Diminishing returns with too many chunks. Excessively fine chunking introduces overhead from graph breaks, kernel launch latency, and reduced per-chunk compute efficiency. The optimal chunk count depends on both tensor parallelism size and typical token count.

The following recommendations are based on isolated layer benchmarks using the Meta Llama 3.3 70B model. In end-to-end inference, the optimal configuration may differ depending on the model architecture, sequence lengths, and workload mix. We recommend benchmarking with your specific setup.

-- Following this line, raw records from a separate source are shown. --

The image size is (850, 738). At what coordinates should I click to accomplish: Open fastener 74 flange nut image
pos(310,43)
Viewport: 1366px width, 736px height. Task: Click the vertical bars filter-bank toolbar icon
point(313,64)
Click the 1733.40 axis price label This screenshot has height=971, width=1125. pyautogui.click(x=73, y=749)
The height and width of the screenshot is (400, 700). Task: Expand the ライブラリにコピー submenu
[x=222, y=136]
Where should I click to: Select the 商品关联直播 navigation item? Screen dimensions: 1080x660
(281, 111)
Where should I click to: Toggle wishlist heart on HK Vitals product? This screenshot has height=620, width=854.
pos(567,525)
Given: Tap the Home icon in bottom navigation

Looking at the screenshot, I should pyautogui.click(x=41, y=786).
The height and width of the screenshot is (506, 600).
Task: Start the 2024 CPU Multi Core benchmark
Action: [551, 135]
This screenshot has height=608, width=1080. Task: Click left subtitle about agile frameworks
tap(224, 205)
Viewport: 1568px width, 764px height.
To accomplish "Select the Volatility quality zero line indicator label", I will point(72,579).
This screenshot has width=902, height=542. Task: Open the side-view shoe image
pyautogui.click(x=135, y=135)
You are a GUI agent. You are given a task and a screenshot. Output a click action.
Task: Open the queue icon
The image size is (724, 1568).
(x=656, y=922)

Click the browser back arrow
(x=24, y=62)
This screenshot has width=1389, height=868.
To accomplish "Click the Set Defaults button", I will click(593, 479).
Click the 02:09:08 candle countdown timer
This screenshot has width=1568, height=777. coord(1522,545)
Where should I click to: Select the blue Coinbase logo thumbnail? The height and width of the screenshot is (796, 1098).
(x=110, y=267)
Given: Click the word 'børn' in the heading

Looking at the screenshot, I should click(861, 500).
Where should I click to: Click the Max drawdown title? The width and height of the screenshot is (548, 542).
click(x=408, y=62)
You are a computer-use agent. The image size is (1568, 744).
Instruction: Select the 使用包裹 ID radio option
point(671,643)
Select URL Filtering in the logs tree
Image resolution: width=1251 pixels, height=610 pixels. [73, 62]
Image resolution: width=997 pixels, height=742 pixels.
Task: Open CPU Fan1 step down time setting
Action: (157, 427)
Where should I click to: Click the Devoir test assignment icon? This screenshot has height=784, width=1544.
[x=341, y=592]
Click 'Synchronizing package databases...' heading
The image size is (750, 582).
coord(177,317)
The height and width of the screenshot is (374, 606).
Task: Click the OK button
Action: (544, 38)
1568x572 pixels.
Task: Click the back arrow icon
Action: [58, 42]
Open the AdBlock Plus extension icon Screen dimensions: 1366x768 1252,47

Tensor parallelism size Recommended chunks Notes
1 1 (disabled) No all-reduce needed; chunking adds overhead only
2 2-64 Beneficial for token counts ≥ 4096
4 2-16 Beneficial for token counts ≥ 8192
8 2-8 Beneficial for token counts ≥ 16384

Implementation Details

This feature is implemented in vllm_gaudi/ops/hpu_row_parallel_linear.py as HPURowParallelLinear, which registers as an out-of-tree (OOT) override for vLLM's RowParallelLinear. The chunking logic is entirely self-contained in the forward method and does not modify any other part of the model or the inference pipeline.

Each chunk boundary introduces a torch._dynamo.graph_break() to ensure correct async all-reduce semantics under torch.compile. This means the compiled graph will be split at chunk boundaries, which is a necessary trade-off for enabling async communication.